By comparing the efficiency test of Hadoop and Spark platform, the experimental results are obtained (Table 2 and Fig. 4): When the amount of monitoring data is 10 thousand, Hadoop running time is lower than Spark platform, at this point, the Hadoop is processing faster than the Spark. When the amount of data reaches 100 thousand or more, Spark takes advantage of its fast memory, computing, and distributed frameworks. In time, it is much better than Hadoop’s multiple iteration algorithm. When the test content reaches 100 million, the Hadoop platform is 11.4 times more expensive than Spark. At the same time, it can be seen by the contrast chart: Under the Spark distributed framework, as the amount of data increases, the time difference between the time spent and the total time is getting smaller and smaller, reflects the stability and reliability of the Spark platform.

  1. (2)

    Real-time monitoring and processing of soil moisture data

As can be seen from Fig. 6, in 2015 and 2016 in May to December year on year, the change of soil temperature at different levels is not obvious. But the soil moisture change is obvious at different levels; soil moisture content was lowest in late seedling stage (at the end of June), and it was the most in early mature (September 4th); soil temperature was lowest in the middle of seedling (June 10th), and highest in late maturing (at the end of September).

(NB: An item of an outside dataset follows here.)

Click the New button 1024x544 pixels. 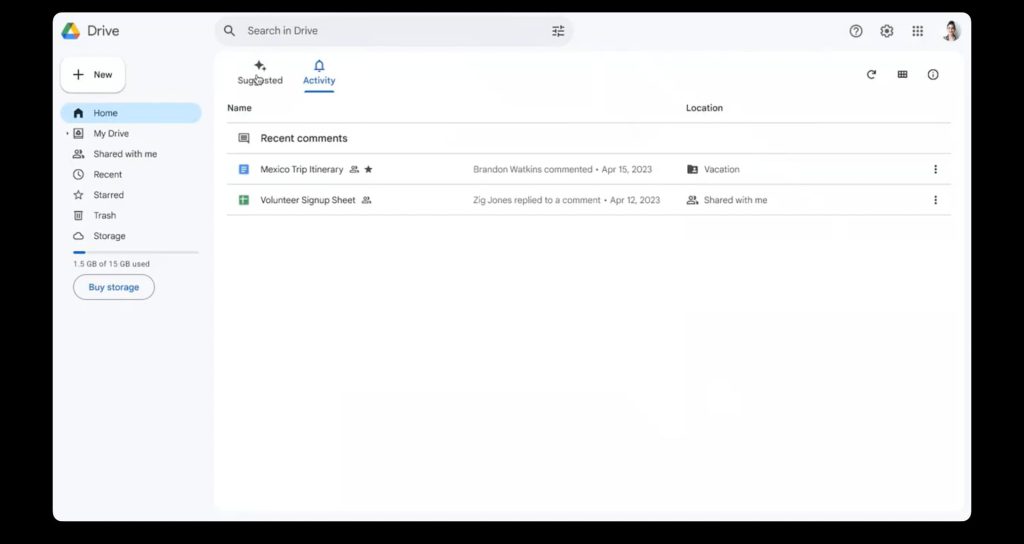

At the same time, the trend of moisture change of 20 cm and 60 cm in 2015 was compared with that in 2016, affected by climate factors such as rainfall and light in different years, there were some differences, but the soil temperature did not change significantly in previous years. The analysis results show that the intelligent agriculture monitoring network based on Spark platform can deal with soil moisture data in real-time and effectively. It provides support for precision agricultural production such as timely sowing of crops and water-saving irrigation and so on.

4 Conclusion and Prospect

Through accessing the soil air temperature and humidity data from intelligent monitoring network of the National Spark Program “Integration and demonstration of corn precise operation technology based on Internet of things” demonstration area at Nong’an county in real time through the intelligent agricultural monitoring platform, research on Spark platform for big data processing of Intelligent Agriculture in Jilin province found that:

  1. (1)

    Spark and Hadoop platform efficiency comparison test results show that, the Spark platform has the advantage of reducing IO overhead with its memory computing, Hadoop is more suitable for dealing with real time big data of intelligent agriculture monitoring network in Jilin province.

  2. (2)

    The agricultural big data processing method of intelligent agriculture in Jilin Province based on Spark platform, using the machine learning algorithm characterized by dynamic and rapid expansion, combining the Spark streaming flow calculation framework, able to real-time analyze continuous and rapid changes in the massive data. Moreover, the calculation results are faster and more accurate. The implementation of precision agriculture and the wisdom of agricultural big data processing have a certain role in promoting.

  3. (3)

    For this study, the problem of the data quantity is small, but the monitoring network real-time data processing needs large, in the future, we will further adopt the Spark platform to combine the better clustering algorithm, make the sensor transmission data to be timely and effective treatment, utilize the advantages of large data processing, combine soil moisture content with big data information, constructing perfect intelligent monitoring system of agriculture.